━━━ PROVIDED DATA

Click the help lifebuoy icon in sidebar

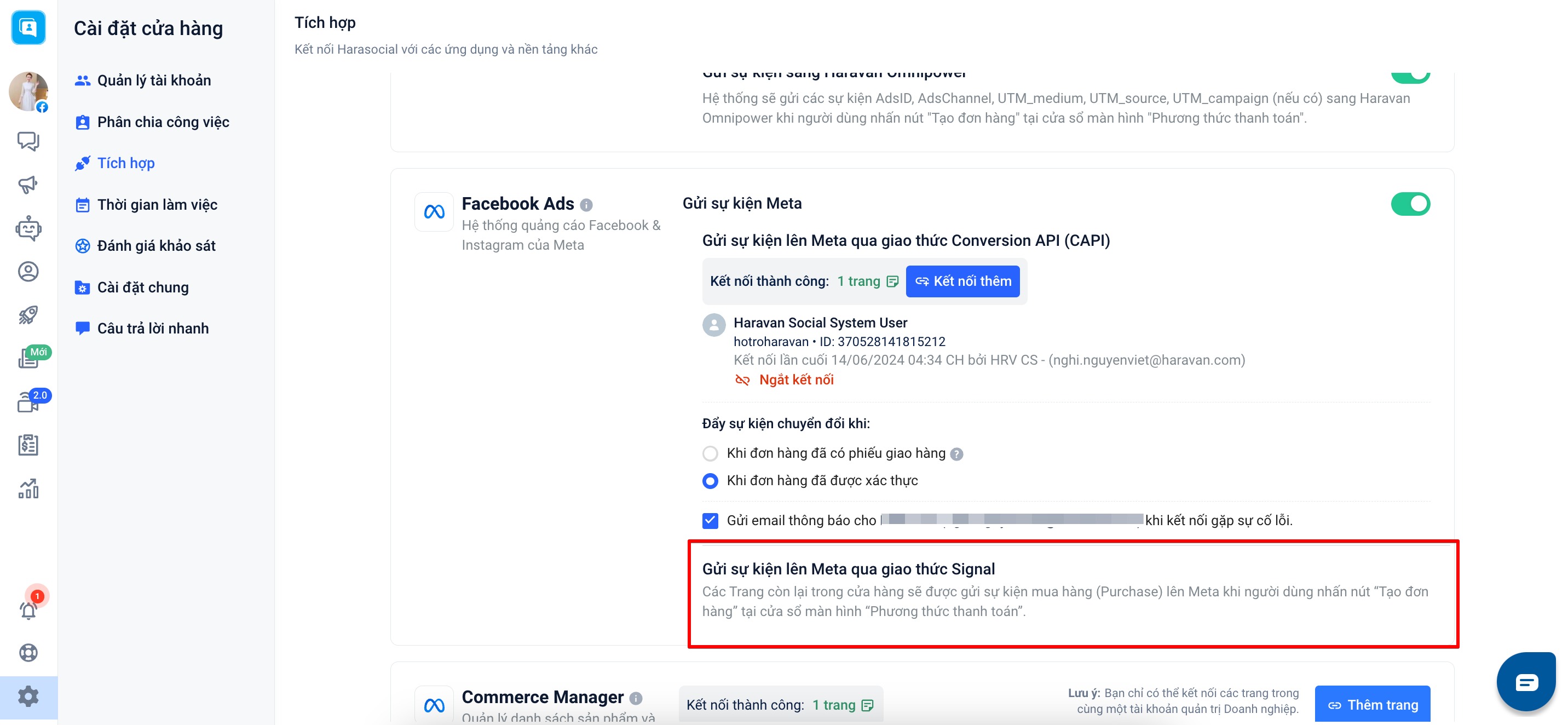(x=28, y=653)
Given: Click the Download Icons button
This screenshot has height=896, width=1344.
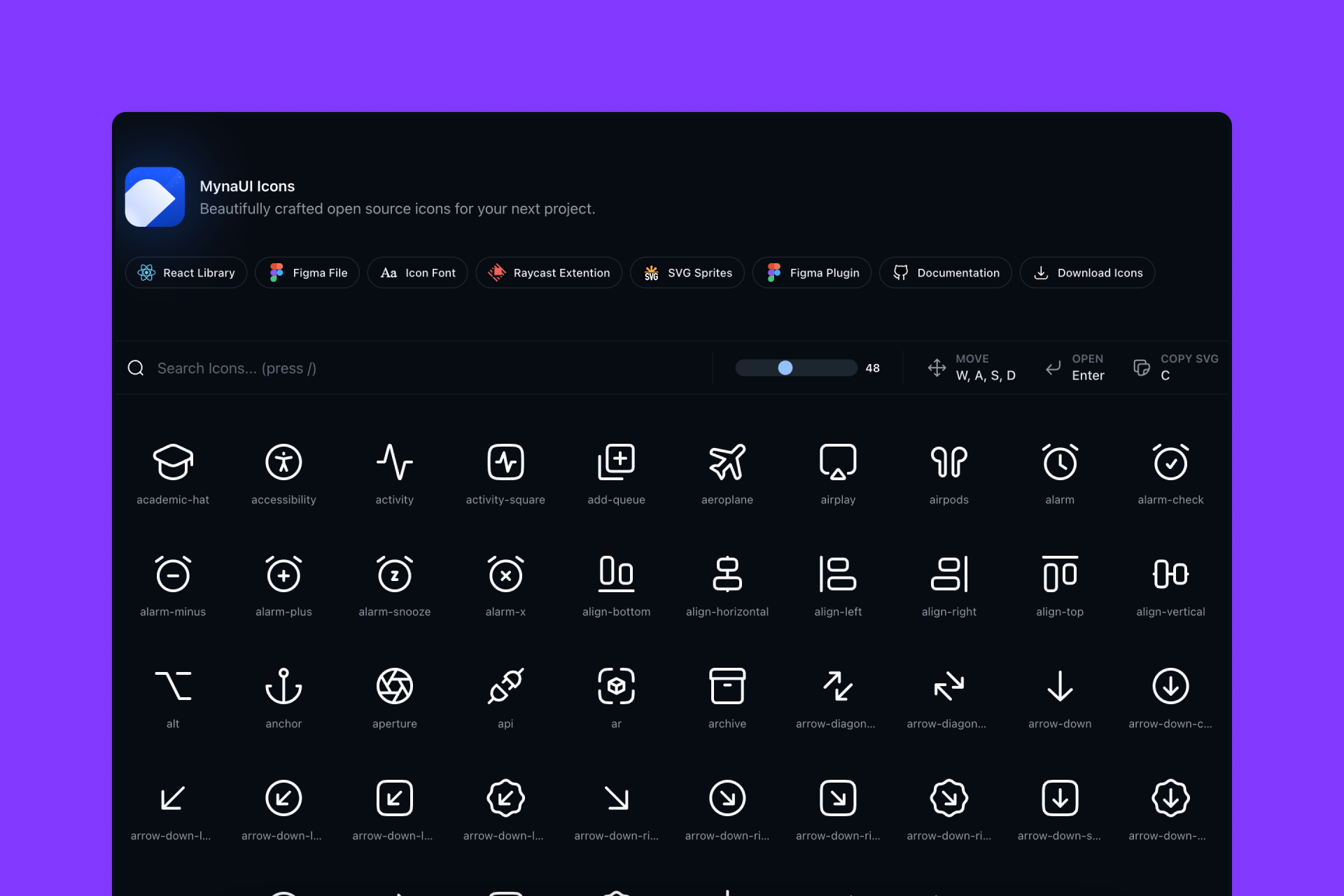Looking at the screenshot, I should (1087, 273).
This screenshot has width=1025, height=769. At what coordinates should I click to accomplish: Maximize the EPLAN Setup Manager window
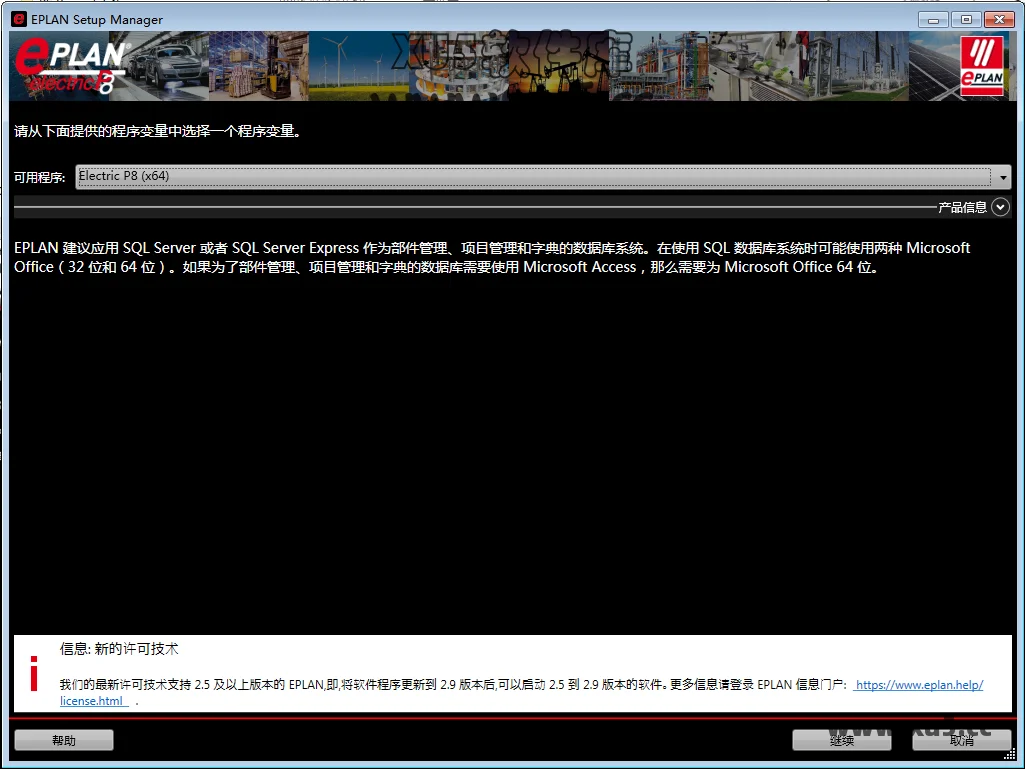[966, 19]
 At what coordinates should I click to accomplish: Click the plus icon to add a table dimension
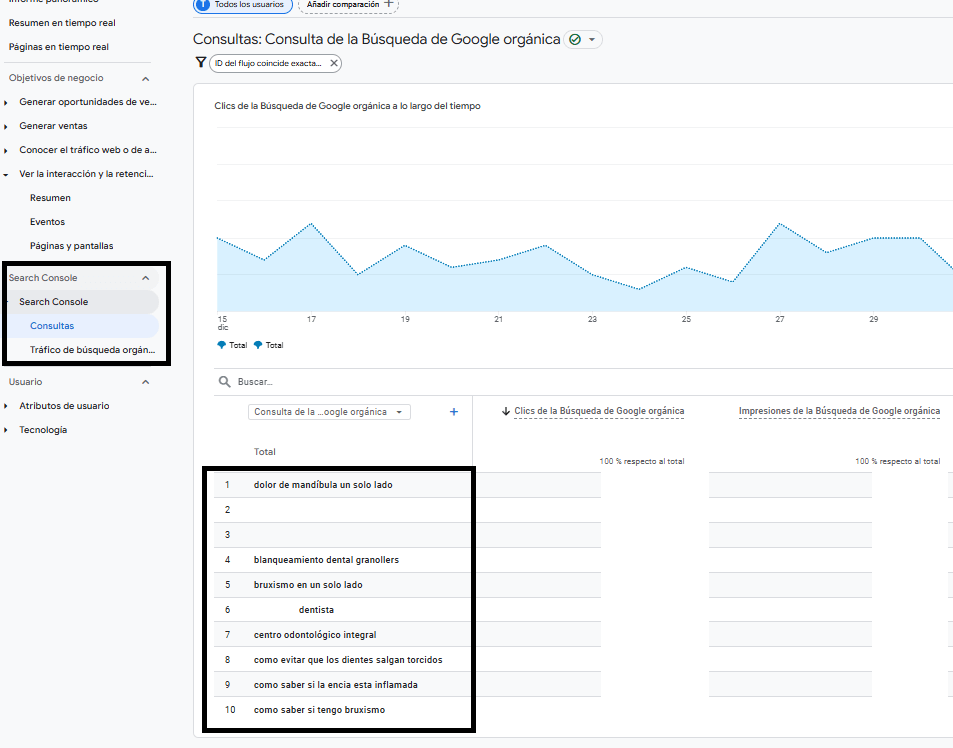click(x=454, y=411)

━━━━━━

## [EXERCISE BRIEF]
Reproduce the text of the records above verbatim, omitting the pictures.

## [REPLY TO THE EXERCISE]
Click the help lifebuoy icon in sidebar

(x=28, y=653)
Given: Click the Download Icons button
This screenshot has height=896, width=1344.
Looking at the screenshot, I should (1087, 273).
This screenshot has width=1025, height=769. At what coordinates should I click to accomplish: Maximize the EPLAN Setup Manager window
[966, 19]
 At what coordinates should I click to accomplish: Click the plus icon to add a table dimension
click(x=454, y=411)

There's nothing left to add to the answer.